One of the fun things about the start of a new month is seeing what surprises lurk in the web server log analysis program. This morning, for example, was the first and only time that visitors to this server from Hungary outnumbered visitors from any other country.
What’s really fun is that second place went to Switzerland. The .net and .com addresses combined were a distant third. Of course, this just counts visitors that hit between midnight and 6am local time, so by tomorrow the server will be back to its old Americentric self.
Well, I’ve already lost the non-geeks out there, so I might as well continue in the same technical vein…
It’s the start of a new fiscal year at the office, so I figured it was as good a time as any to institute some changes to the server backup system. We’re using Retrospect to back up not only our server, but all of our workstations on the office network. Our previous backups have been going to the same catalog set for the past six years, and it’s gotten to the point where the most time consuming part of backups is where it matches files to the existing catalog to see what has changed.

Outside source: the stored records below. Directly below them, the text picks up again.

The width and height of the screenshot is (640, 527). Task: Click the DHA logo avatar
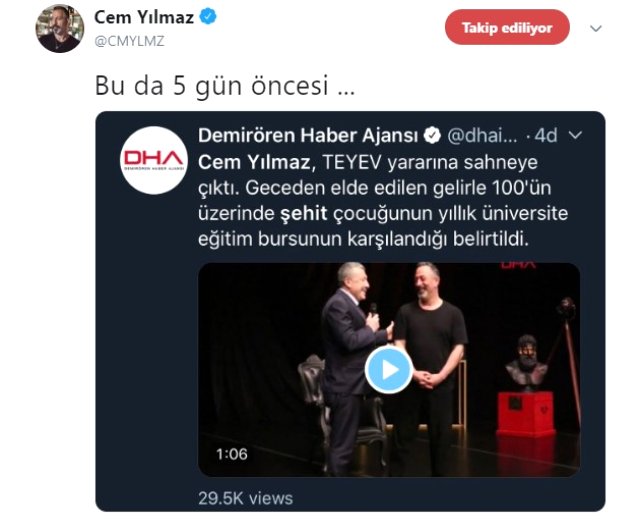point(154,160)
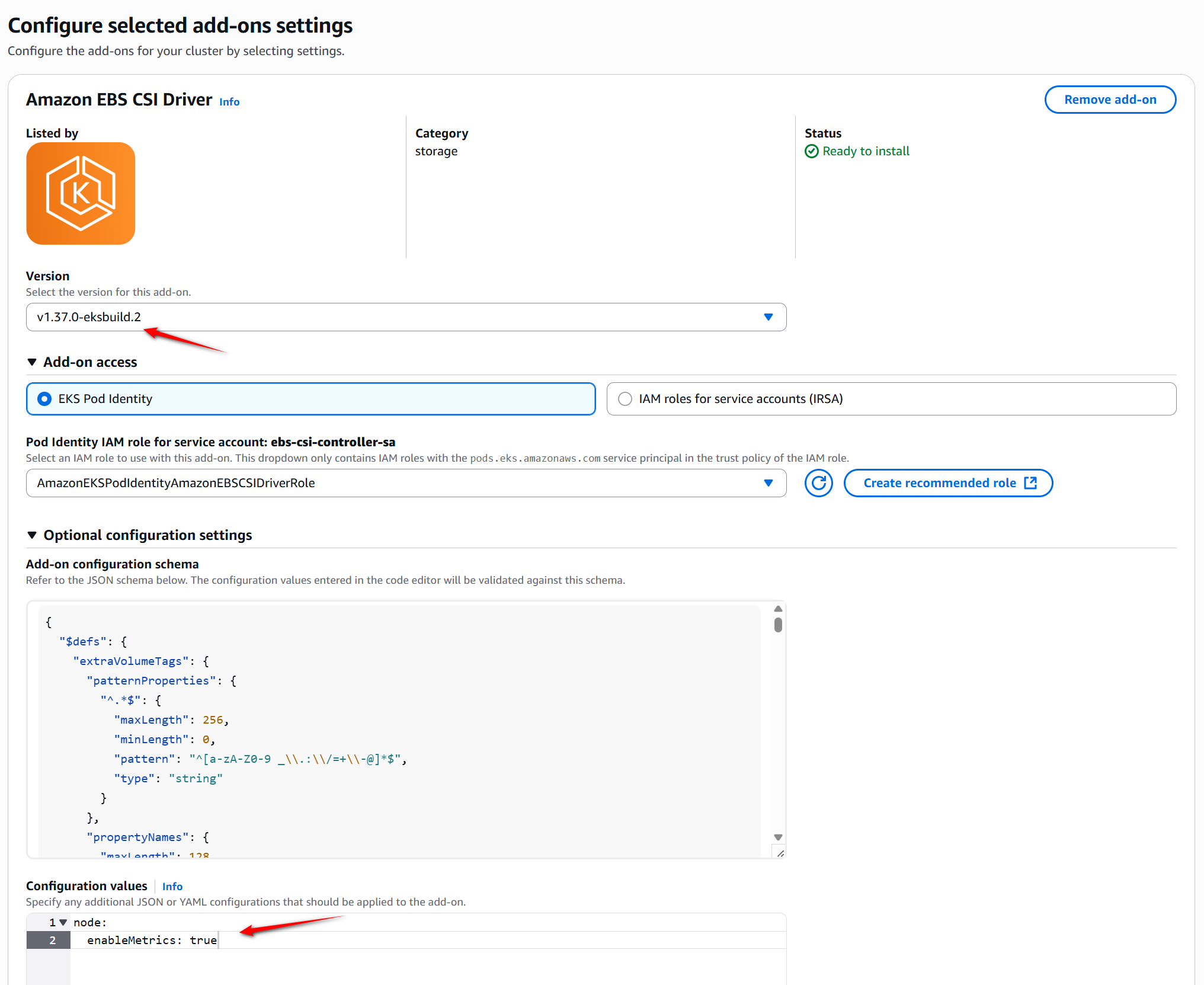The width and height of the screenshot is (1204, 985).
Task: Click the schema scrollbar down arrow
Action: [x=778, y=837]
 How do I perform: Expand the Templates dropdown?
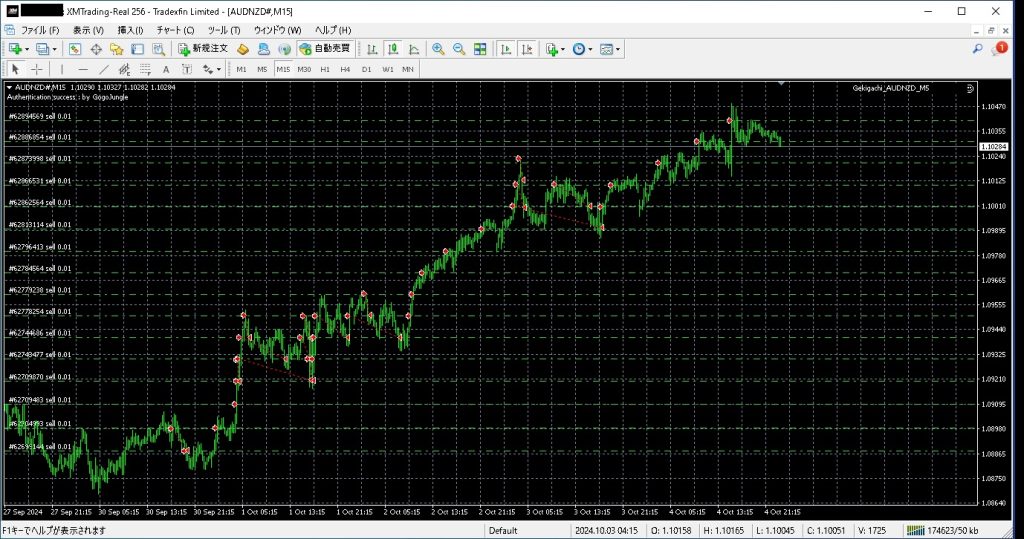click(610, 48)
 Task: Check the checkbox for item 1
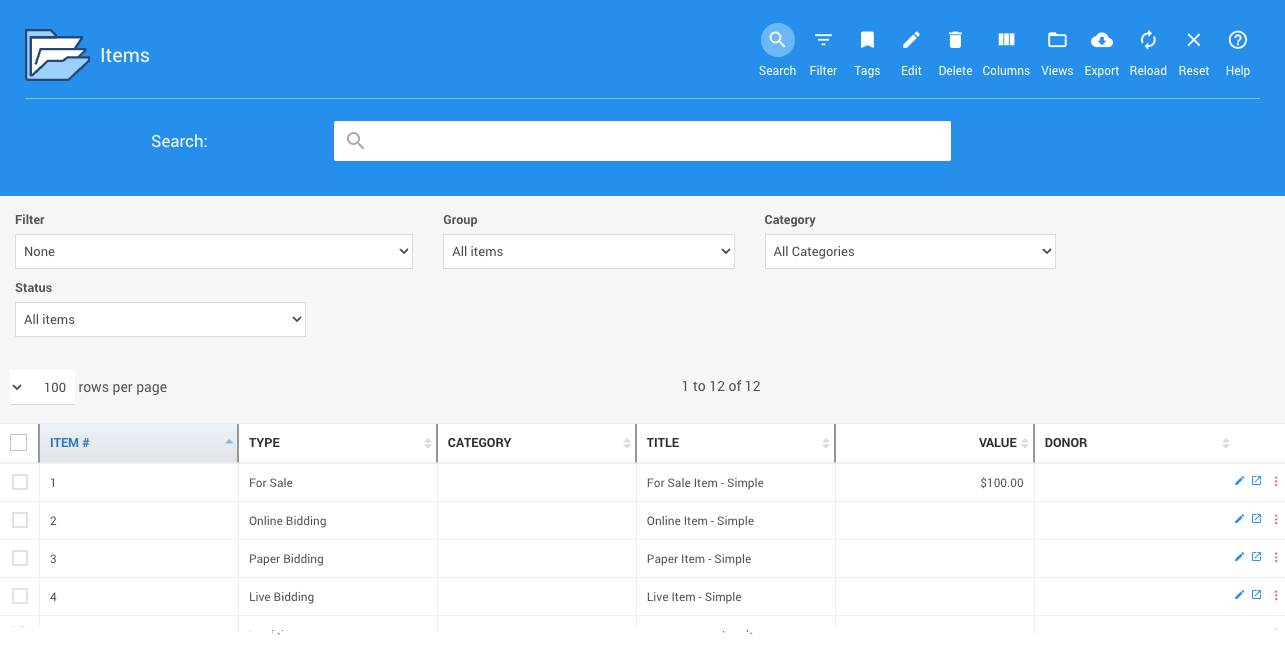(x=20, y=482)
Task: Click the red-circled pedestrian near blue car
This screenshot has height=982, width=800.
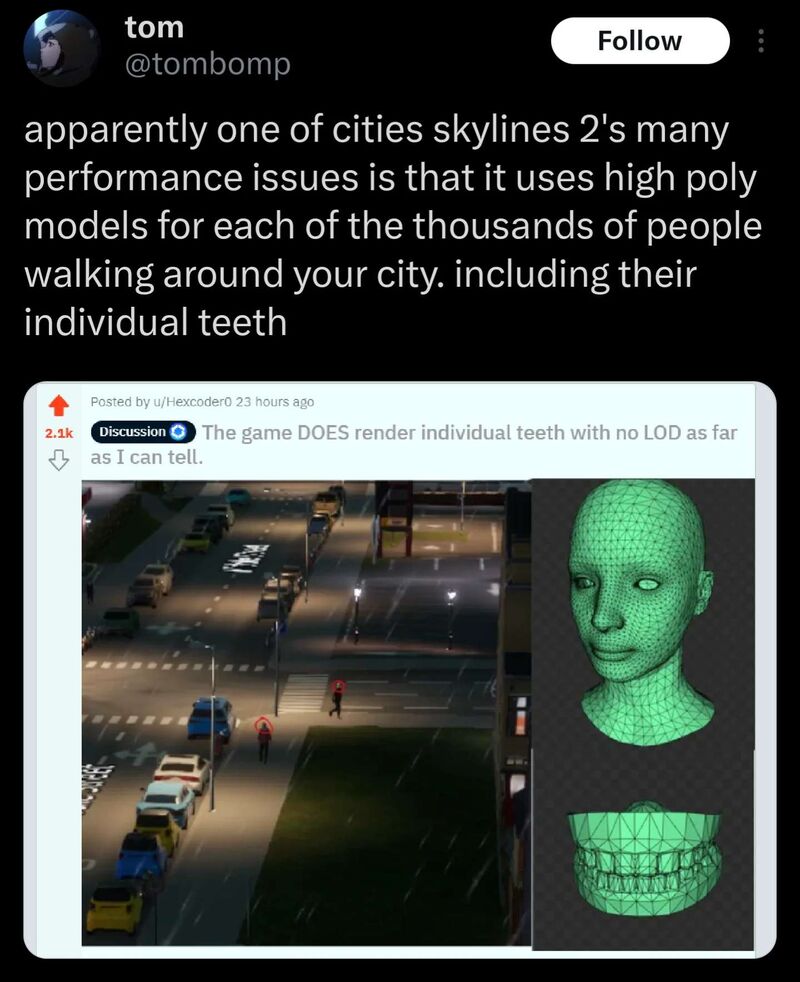Action: point(264,738)
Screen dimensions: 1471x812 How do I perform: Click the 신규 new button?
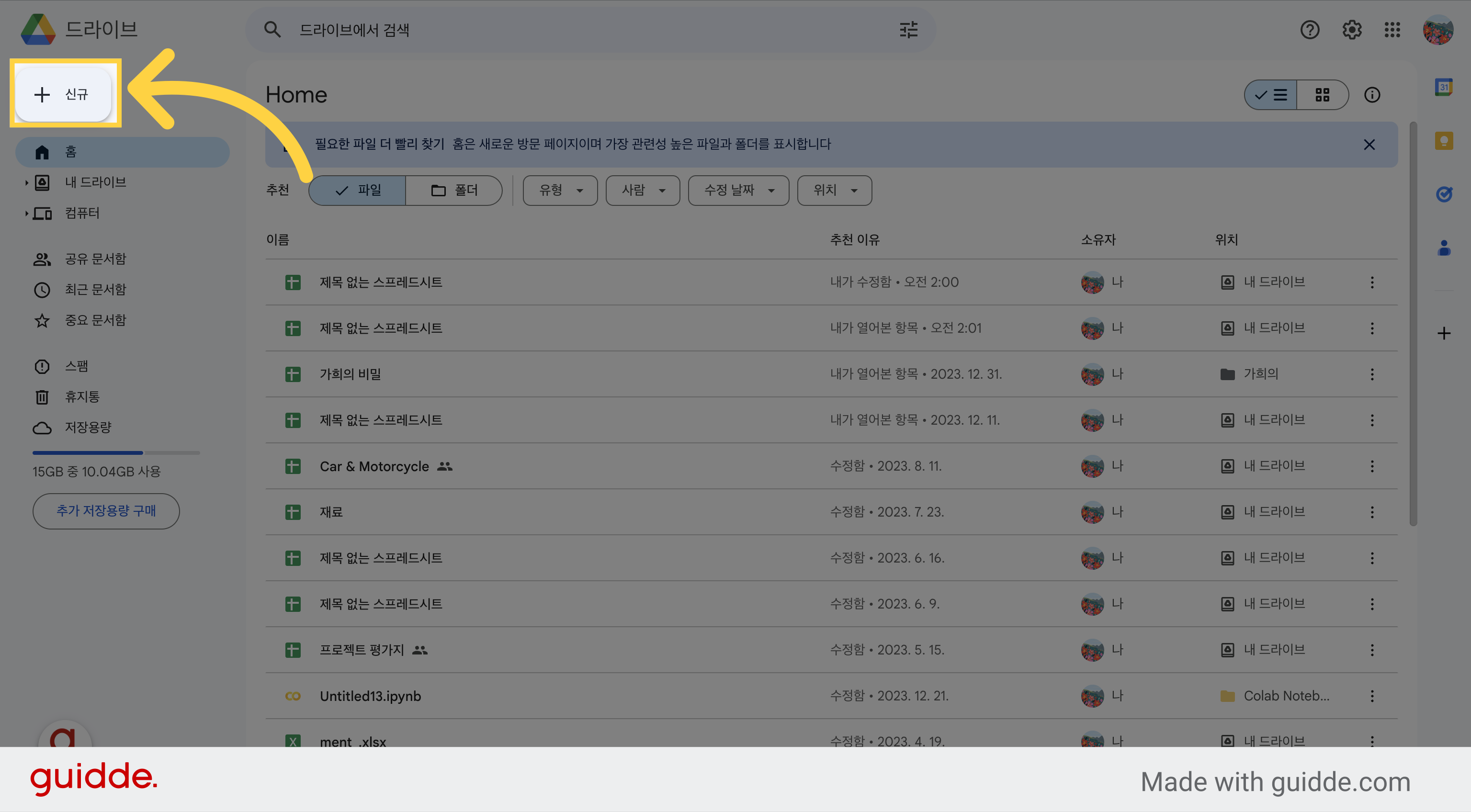(63, 94)
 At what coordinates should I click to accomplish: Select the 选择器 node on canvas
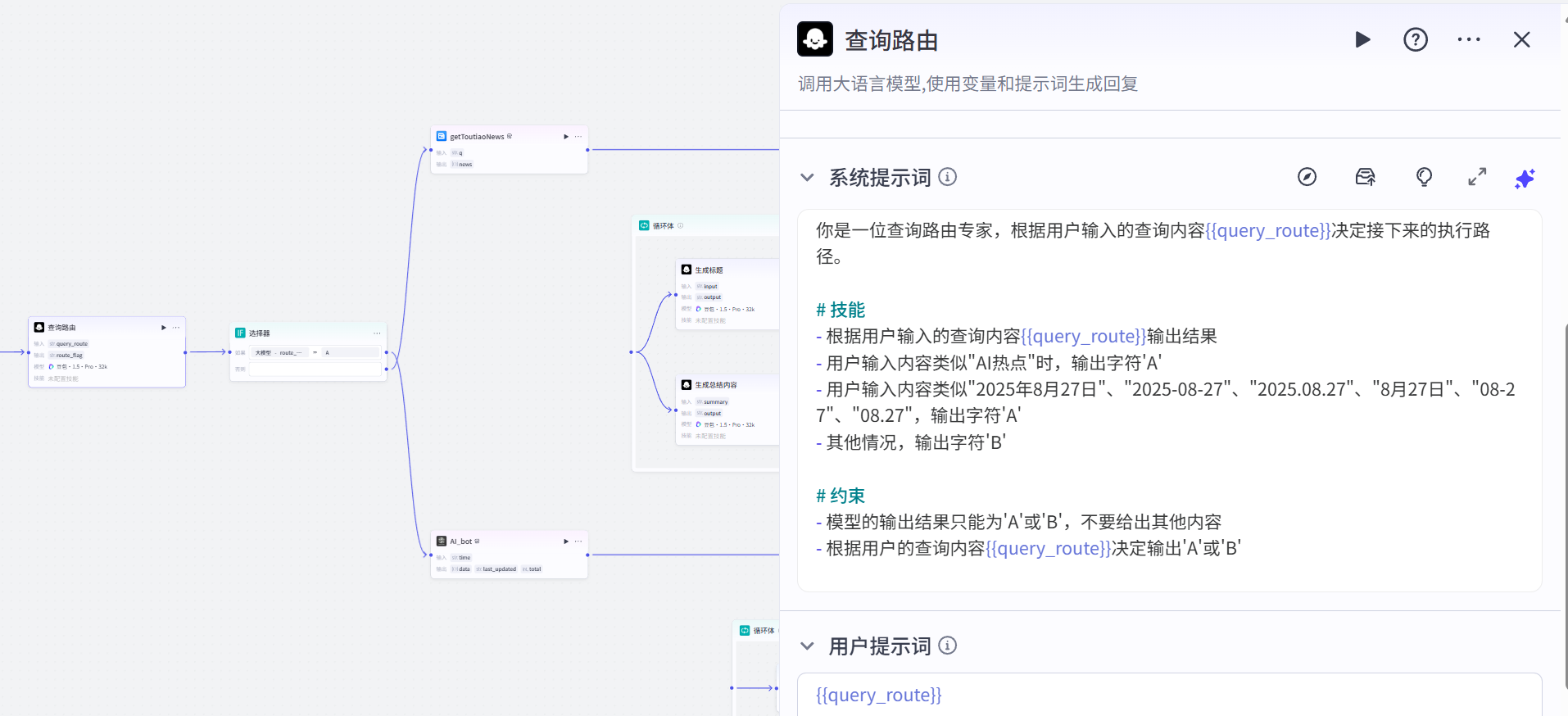point(308,351)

Creating a new backup set is easy. Sure, it’ll use a couple of tapes right off to back everything up, but that’s quite all right. Unfortunately, I’ve run into an odd snag. The total back up runs fine on every machine we have, except for the Powerbook that I use. About halfway through the backup, it just quits. It doesn’t even report an error in the log…
The only thing I can think to try is to back it up without a disc in the DVD drive, and that’s just a hunch based on some odd behavior that it had been exhibiting a while ago. Other than that, I’m stumped. If it works, I’ll post here, just in case someone else out there is having a similar problem.